• **Instructions for the task**:
Please return the material below line for line, changing nothing.

○ ○ ○ ○ ○ ○ ○

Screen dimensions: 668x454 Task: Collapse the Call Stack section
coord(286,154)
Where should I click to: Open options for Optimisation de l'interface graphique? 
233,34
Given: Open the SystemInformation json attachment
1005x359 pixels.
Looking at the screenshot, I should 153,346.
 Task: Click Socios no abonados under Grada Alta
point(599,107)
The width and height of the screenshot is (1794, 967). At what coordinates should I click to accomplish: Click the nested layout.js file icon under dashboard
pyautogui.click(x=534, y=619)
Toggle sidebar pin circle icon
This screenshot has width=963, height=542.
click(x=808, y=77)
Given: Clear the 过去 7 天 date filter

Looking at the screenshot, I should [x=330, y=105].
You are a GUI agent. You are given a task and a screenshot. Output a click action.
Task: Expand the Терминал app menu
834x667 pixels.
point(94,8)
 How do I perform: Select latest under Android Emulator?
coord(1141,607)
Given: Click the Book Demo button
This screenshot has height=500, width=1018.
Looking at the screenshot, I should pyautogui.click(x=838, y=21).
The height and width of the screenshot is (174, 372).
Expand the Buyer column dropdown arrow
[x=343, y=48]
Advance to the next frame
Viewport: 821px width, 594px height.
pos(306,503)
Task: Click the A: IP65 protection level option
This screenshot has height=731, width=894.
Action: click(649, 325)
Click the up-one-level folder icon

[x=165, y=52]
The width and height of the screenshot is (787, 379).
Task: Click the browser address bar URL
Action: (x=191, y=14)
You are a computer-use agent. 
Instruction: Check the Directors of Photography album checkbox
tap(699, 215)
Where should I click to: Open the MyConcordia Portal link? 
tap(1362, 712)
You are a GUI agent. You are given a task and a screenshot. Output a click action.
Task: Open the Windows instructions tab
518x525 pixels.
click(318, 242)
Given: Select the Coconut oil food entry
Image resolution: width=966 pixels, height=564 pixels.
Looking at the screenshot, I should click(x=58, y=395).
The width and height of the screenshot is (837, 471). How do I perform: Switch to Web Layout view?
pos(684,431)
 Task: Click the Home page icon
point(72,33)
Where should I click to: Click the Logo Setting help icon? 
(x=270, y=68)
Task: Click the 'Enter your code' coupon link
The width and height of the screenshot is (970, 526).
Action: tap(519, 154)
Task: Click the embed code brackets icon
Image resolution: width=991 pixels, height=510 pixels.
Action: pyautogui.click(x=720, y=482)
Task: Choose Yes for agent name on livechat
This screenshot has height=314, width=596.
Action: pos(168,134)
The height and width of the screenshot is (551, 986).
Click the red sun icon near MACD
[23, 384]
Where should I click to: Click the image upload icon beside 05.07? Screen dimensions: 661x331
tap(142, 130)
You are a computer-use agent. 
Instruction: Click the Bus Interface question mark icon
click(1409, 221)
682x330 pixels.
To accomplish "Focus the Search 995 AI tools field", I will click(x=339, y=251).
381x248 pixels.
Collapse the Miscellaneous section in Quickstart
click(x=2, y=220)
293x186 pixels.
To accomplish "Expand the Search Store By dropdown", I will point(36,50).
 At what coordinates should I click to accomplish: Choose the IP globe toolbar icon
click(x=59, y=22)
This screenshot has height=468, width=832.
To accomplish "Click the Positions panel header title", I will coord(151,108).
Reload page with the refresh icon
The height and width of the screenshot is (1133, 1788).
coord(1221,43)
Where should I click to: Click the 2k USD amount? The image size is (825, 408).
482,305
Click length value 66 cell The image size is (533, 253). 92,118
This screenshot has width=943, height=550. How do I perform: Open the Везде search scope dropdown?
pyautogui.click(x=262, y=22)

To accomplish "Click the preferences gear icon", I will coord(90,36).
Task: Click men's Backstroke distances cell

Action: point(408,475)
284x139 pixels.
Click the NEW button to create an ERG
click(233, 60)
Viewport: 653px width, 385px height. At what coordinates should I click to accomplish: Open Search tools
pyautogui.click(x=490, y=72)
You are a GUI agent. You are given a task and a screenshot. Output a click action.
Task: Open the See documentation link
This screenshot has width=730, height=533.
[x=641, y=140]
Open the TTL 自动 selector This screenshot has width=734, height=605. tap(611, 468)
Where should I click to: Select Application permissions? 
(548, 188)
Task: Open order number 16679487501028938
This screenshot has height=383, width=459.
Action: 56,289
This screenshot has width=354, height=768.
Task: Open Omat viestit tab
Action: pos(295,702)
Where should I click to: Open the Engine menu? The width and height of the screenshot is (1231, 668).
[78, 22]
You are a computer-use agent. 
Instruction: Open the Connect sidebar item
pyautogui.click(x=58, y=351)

○ ○ ○ ○ ○ ○ ○

• **In response**:
Screen dimensions: 668x454 Task: Collapse the Call Stack section
coord(286,154)
Where should I click to: Open options for Optimisation de l'interface graphique? 
233,34
Given: Open the SystemInformation json attachment
1005x359 pixels.
Looking at the screenshot, I should 153,346.
 Task: Click Socios no abonados under Grada Alta
point(599,107)
The width and height of the screenshot is (1794, 967). At what coordinates should I click to accomplish: Click the nested layout.js file icon under dashboard
pyautogui.click(x=534, y=619)
Toggle sidebar pin circle icon
This screenshot has width=963, height=542.
click(x=808, y=77)
Given: Clear the 过去 7 天 date filter

Looking at the screenshot, I should [x=330, y=105].
You are a GUI agent. You are given a task and a screenshot. Output a click action.
Task: Expand the Терминал app menu
834x667 pixels.
point(94,8)
 How do I perform: Select latest under Android Emulator?
coord(1141,607)
Given: Click the Book Demo button
This screenshot has height=500, width=1018.
Looking at the screenshot, I should pyautogui.click(x=838, y=21).
The height and width of the screenshot is (174, 372).
Expand the Buyer column dropdown arrow
[x=343, y=48]
Advance to the next frame
Viewport: 821px width, 594px height.
pos(306,503)
Task: Click the A: IP65 protection level option
This screenshot has height=731, width=894.
Action: click(649, 325)
Click the up-one-level folder icon

[x=165, y=52]
The width and height of the screenshot is (787, 379).
Task: Click the browser address bar URL
Action: (x=191, y=14)
You are a computer-use agent. 
Instruction: Check the Directors of Photography album checkbox
tap(699, 215)
Where should I click to: Open the MyConcordia Portal link? 
tap(1362, 712)
You are a GUI agent. You are given a task and a screenshot. Output a click action.
Task: Open the Windows instructions tab
518x525 pixels.
click(318, 242)
Given: Select the Coconut oil food entry
Image resolution: width=966 pixels, height=564 pixels.
Looking at the screenshot, I should click(x=58, y=395).
The width and height of the screenshot is (837, 471). How do I perform: Switch to Web Layout view?
pos(684,431)
 Task: Click the Home page icon
point(72,33)
Where should I click to: Click the Logo Setting help icon? 
(x=270, y=68)
Task: Click the 'Enter your code' coupon link
The width and height of the screenshot is (970, 526).
Action: tap(519, 154)
Task: Click the embed code brackets icon
Image resolution: width=991 pixels, height=510 pixels.
Action: pyautogui.click(x=720, y=482)
Task: Choose Yes for agent name on livechat
This screenshot has height=314, width=596.
Action: pos(168,134)
The height and width of the screenshot is (551, 986).
Click the red sun icon near MACD
[23, 384]
Where should I click to: Click the image upload icon beside 05.07? Screen dimensions: 661x331
tap(142, 130)
You are a computer-use agent. 
Instruction: Click the Bus Interface question mark icon
click(1409, 221)
682x330 pixels.
To accomplish "Focus the Search 995 AI tools field", I will click(x=339, y=251).
381x248 pixels.
Collapse the Miscellaneous section in Quickstart
click(x=2, y=220)
293x186 pixels.
To accomplish "Expand the Search Store By dropdown", I will point(36,50).
 At what coordinates should I click to accomplish: Choose the IP globe toolbar icon
click(x=59, y=22)
This screenshot has height=468, width=832.
To accomplish "Click the Positions panel header title", I will coord(151,108).
Reload page with the refresh icon
The height and width of the screenshot is (1133, 1788).
coord(1221,43)
Where should I click to: Click the 2k USD amount? The image size is (825, 408).
482,305
Click length value 66 cell The image size is (533, 253). 92,118
This screenshot has width=943, height=550. How do I perform: Open the Везде search scope dropdown?
pyautogui.click(x=262, y=22)

To accomplish "Click the preferences gear icon", I will coord(90,36).
Task: Click men's Backstroke distances cell

Action: point(408,475)
284x139 pixels.
Click the NEW button to create an ERG
click(233, 60)
Viewport: 653px width, 385px height. At what coordinates should I click to accomplish: Open Search tools
pyautogui.click(x=490, y=72)
You are a GUI agent. You are given a task and a screenshot. Output a click action.
Task: Open the See documentation link
This screenshot has width=730, height=533.
[x=641, y=140]
Open the TTL 自动 selector This screenshot has width=734, height=605. tap(611, 468)
Where should I click to: Select Application permissions? 
(548, 188)
Task: Open order number 16679487501028938
This screenshot has height=383, width=459.
Action: 56,289
This screenshot has width=354, height=768.
Task: Open Omat viestit tab
Action: pos(295,702)
Where should I click to: Open the Engine menu? The width and height of the screenshot is (1231, 668).
[78, 22]
You are a computer-use agent. 
Instruction: Open the Connect sidebar item
pyautogui.click(x=58, y=351)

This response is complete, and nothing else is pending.